The bill aims to reduce illicit gold trafficking, improve supply‑chain transparency, and support safer, formal mining—strengthening security, environmental, and development outcomes abroad—while imposing compliance costs, taxpayer-funded programs, diplomatic risks, and potential rights/implementation challenges that must be managed.
Law enforcement, U.S. national security agencies, and taxpayers will have stronger ability to disrupt illicit gold trafficking and its financing, reducing revenue for terrorist, narcotics, and transnational criminal groups and improving regional stability.
People living near illicit mining sites in Latin America and the Caribbean will face reduced environmental contamination and related health risks as U.S. programs support mercury/cyanide reduction, remediation, and safer mining practices.
Artisanal and small-scale miners in participating countries will gain access to formalization programs, training, financing, and market opportunities (including certification/traceability), which can improve incomes and working conditions for compliant operators.

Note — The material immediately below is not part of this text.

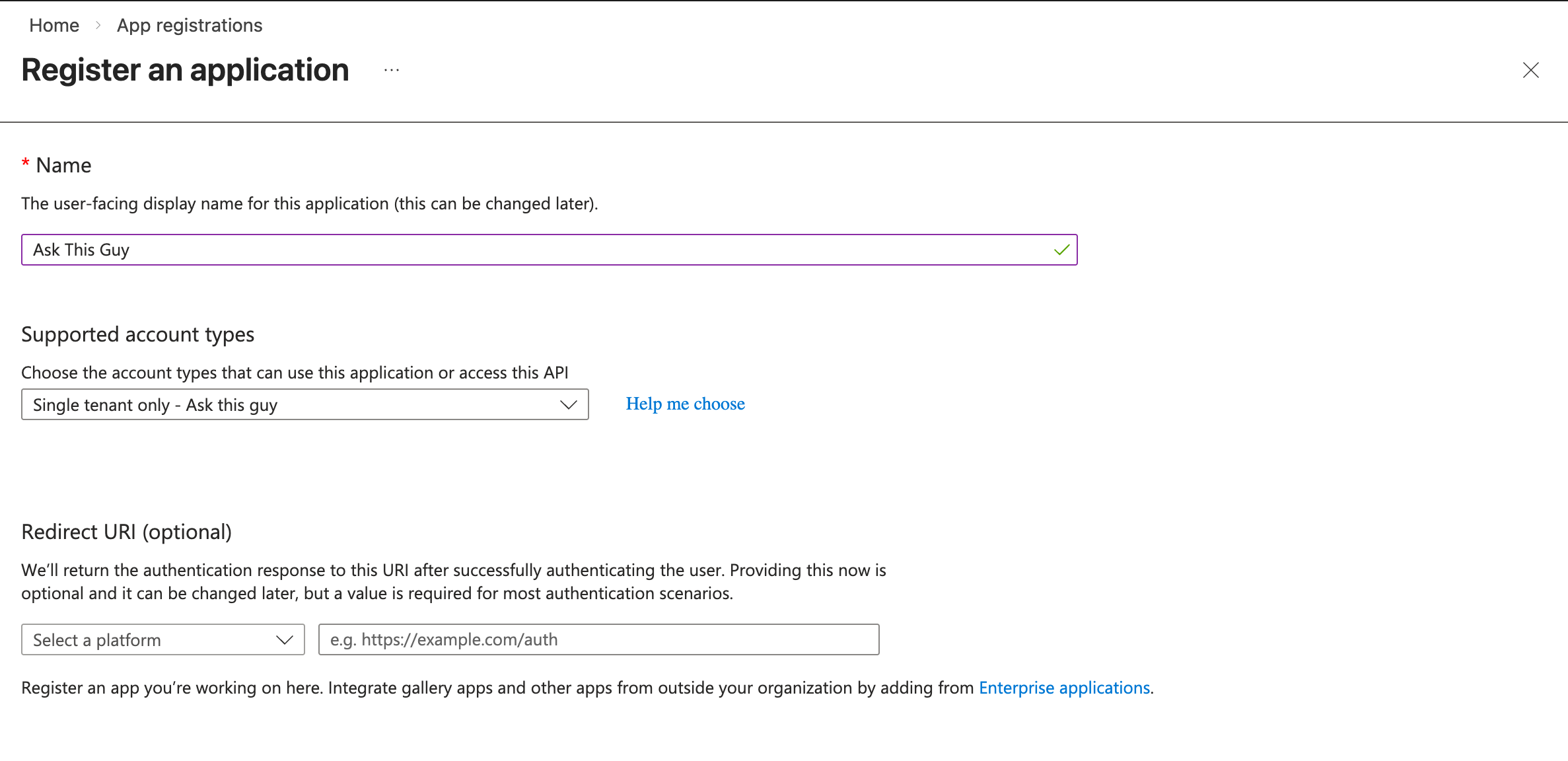Click the green validation checkmark in Name field
Viewport: 1568px width, 761px height.
point(1062,250)
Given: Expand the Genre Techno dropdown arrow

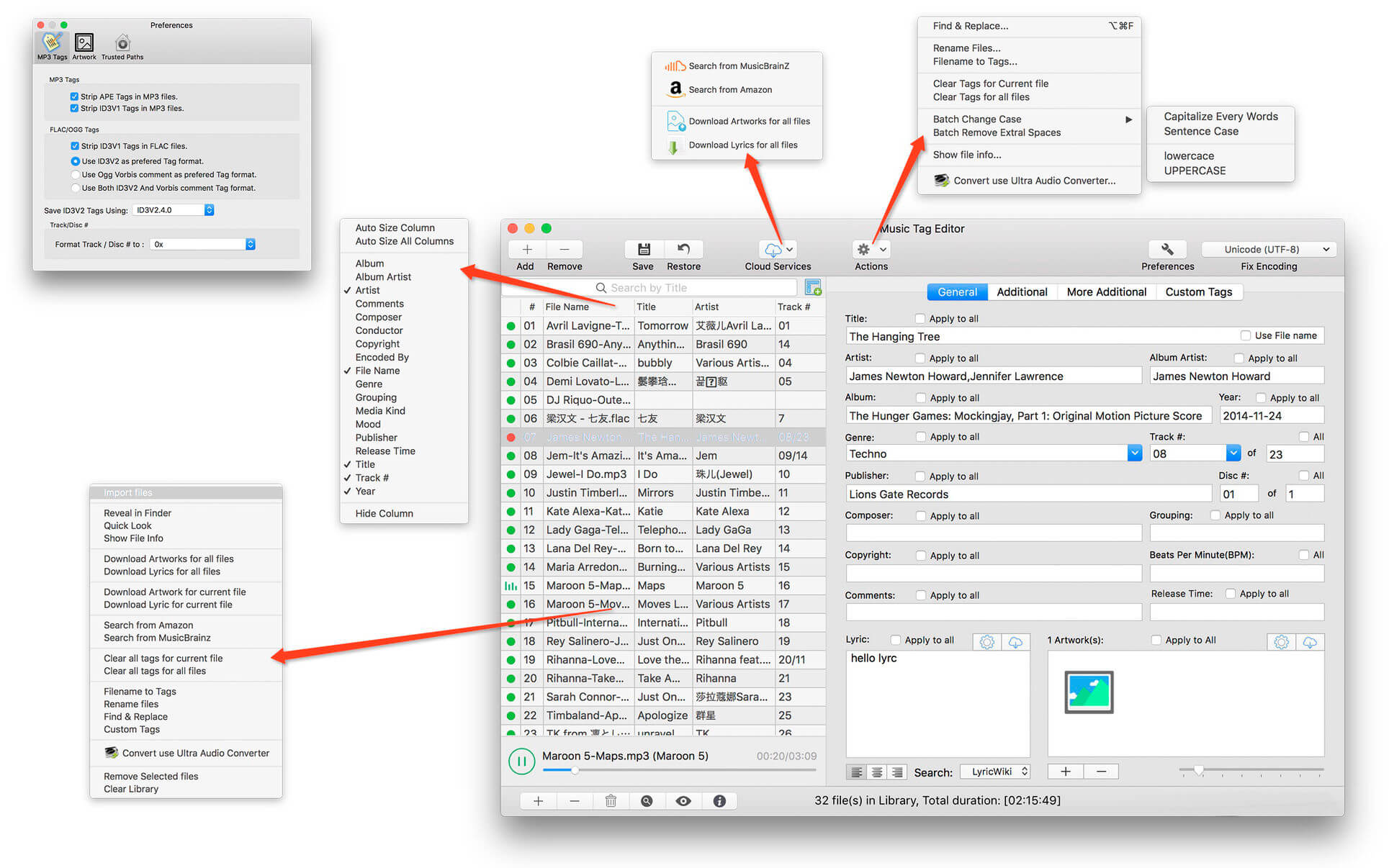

U.S. importers, refiners, downstream businesses, and consumers could face higher compliance costs, administrative burdens, and potentially higher retail prices as supply‑chain scrutiny, certification, and import restrictions increase.
Targeting specific foreign actors and publicizing findings or sanctions could strain diplomatic relations with partner countries, complicate bilateral cooperation, and provoke pushback that undermines program goals.
Broad definitions of 'illicit actors' and risks of misidentification could subject legitimate individuals, businesses, indigenous actors, or immigrants to enforcement actions or sanctions, harming rights and livelihoods.
Based on analysis of 9 sections of legislative text.
Directs a U.S. multi‑year strategy and international partnerships to stop illicit gold mining/trafficking, boost AML/due diligence, formalize ASM, and support partner enforcement and sanctions.
Introduced February 27, 2025 by John Cornyn · Last progress February 27, 2025
Requires the State Department to lead a multi‑year strategy and international partnerships to stop illicit gold mining and trafficking in the Western Hemisphere. The strategy directs U.S. agencies to strengthen due diligence and AML/CFT efforts, support capacity building for foreign law enforcement and regulators, promote formalization and responsible sourcing of artisanal and small‑scale mining, and pursue coordinated financial investigations and targeted sanctions related to illicit gold flows (with a required classified briefing on Venezuela). It authorizes up to $10 million in State Department funds for implementation in FY2025–FY2026.